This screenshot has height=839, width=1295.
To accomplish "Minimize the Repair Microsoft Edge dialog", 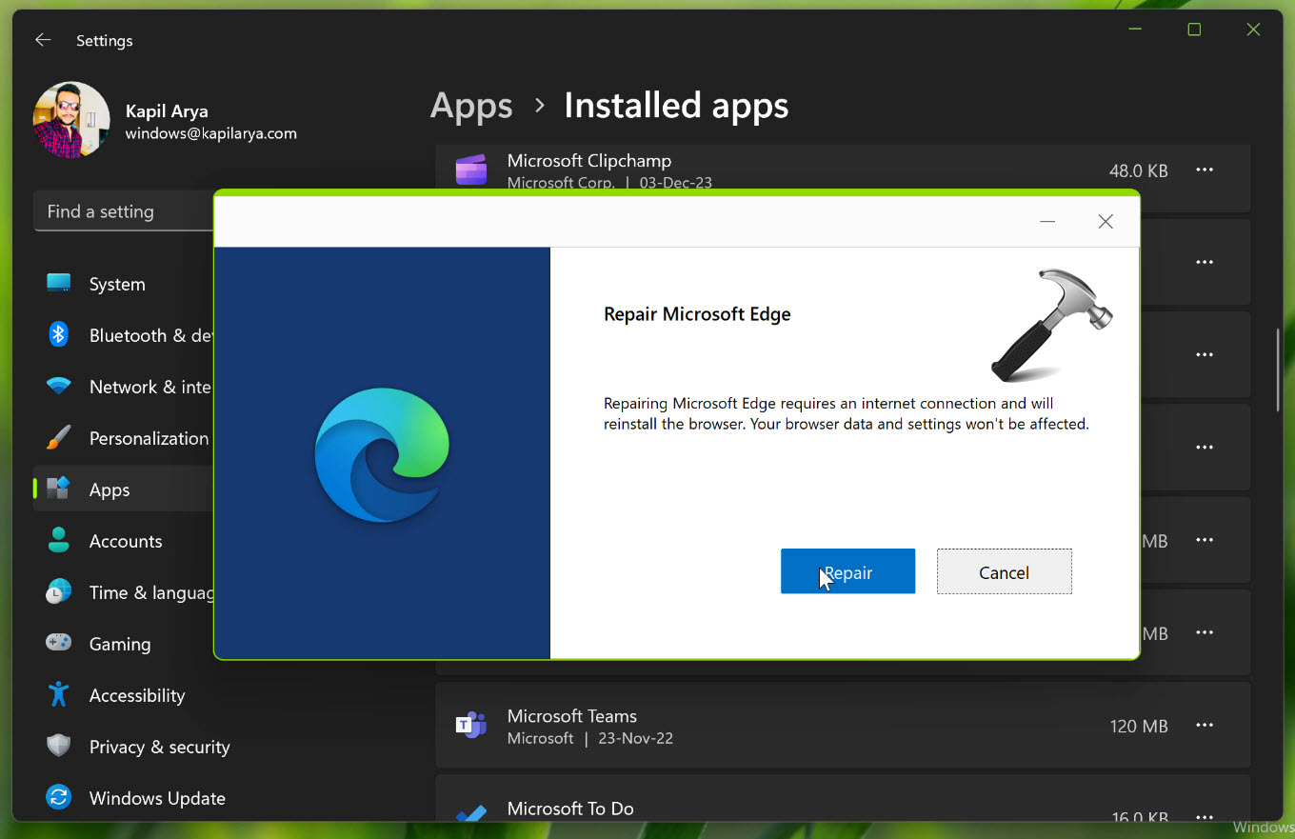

********************

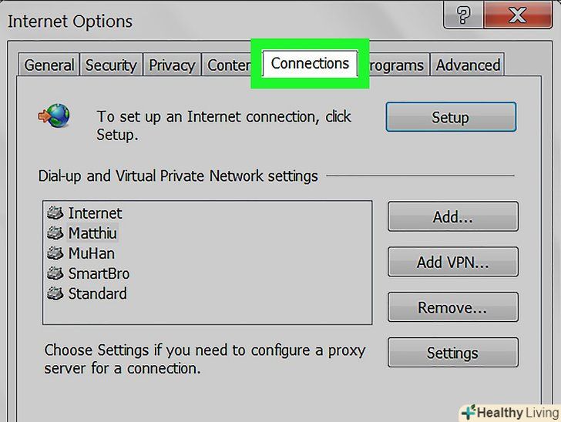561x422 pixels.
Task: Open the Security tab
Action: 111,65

********************

▶ **Problem requirements**: Reproduce the data above exactly, but only from the line containing "This screenshot has height=839, width=1295." through the line containing "the Repair Microsoft". Omit all pictures.

▶ **Answer space**:
This screenshot has height=839, width=1295.
To accomplish "Minimize the Repair Microsoft Edge dialog", 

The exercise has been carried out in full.